*Il compito*.
Puoi trascrivere fedelmente, dal brano sulla commemorazione dei defunti riportato più sotto, tutto ciò che va da «A circa 500mt.» fino a «su tutto questo.»?

*Brano estratto*.
★ ★ ★ ★

A circa 500mt. dall’entrata ci troviamo incolonnati a causa del gran numero di veicoli che si recano nello stesso luogo. Dieci minuti di fila, altri quindici per comprare dei fiori e comincio a riflettere su tutto questo.
Manca una settimana esatta alla commemorazione dei defunti e molte, moltissime persone -scoprirò in seguito tornando verso Roma, incontrando una coda lunga chilometri- hanno pensato di anticipare un’incombenza che avrebbero dovuto svolgere dalla settimana prossima a tutto il mese di novembre.
Ma come, mi chiedo, un gesto che dovrebbe nascere dalla spontaneità di un sentimento, e dalla voglia di vivere un momento di “comunione” con chi non c’è più, si trasforma in una sorta di impegno lavorativo, da incastrare tra gli altri impegni infrasettimanali? “Vado prima, così non ci dovrò andare poi?” Ma trasformare un gesto di affetto in un impegno non toglie spontaneità al gesto stesso?
Quante volte facciamo o diciamo cose solo per rispetto di usi e convenzioni, sentirsi quindi parte della società?
E’ possibile che viviamo con l’unico scopo di rispettare ruoli e incombenze, regole e gestione del tempo, incastrati tra immagini riflesse e stereotipi confezionati, bisogni reali o indotti, impegni e sistemi lavorativi con stacchi programmati per scaricare gli stress? –week-end, vacanze mordi e fuggi, cure termali, oasi relax, ecc..

★ ★ ★ ★

*Estratto dei dati*.
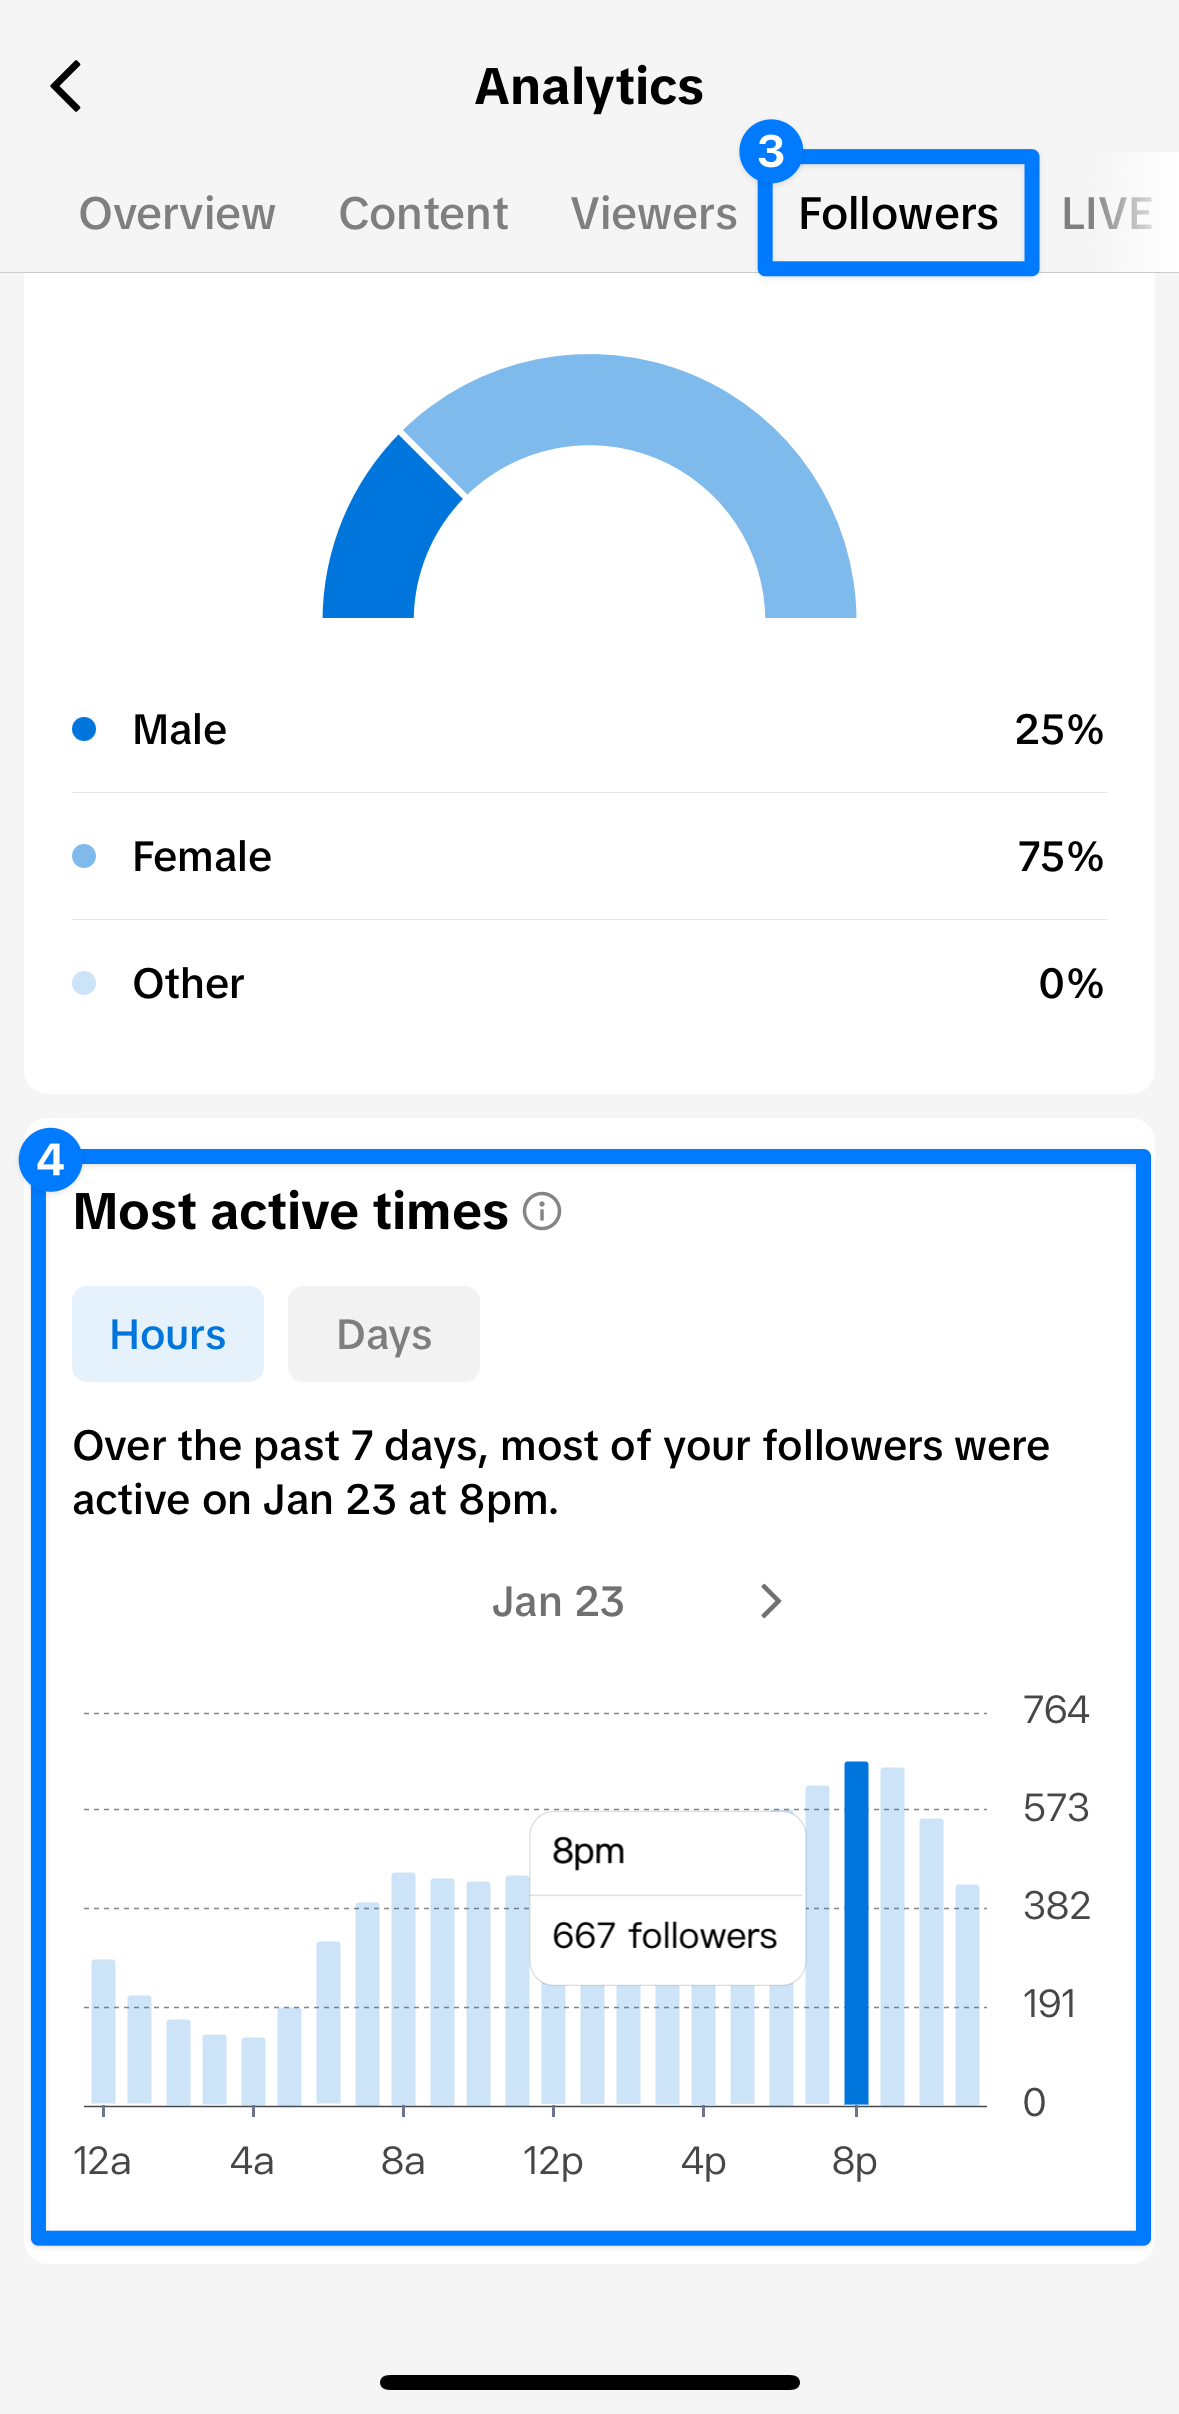The image size is (1179, 2414).
Task: Switch to the Days view
Action: 383,1333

★ ★ ★ ★

*Risposta al compito*.
A circa 500mt. dall’entrata ci troviamo incolonnati a causa del gran numero di veicoli che si recano nello stesso luogo. Dieci minuti di fila, altri quindici per comprare dei fiori e comincio a riflettere su tutto questo.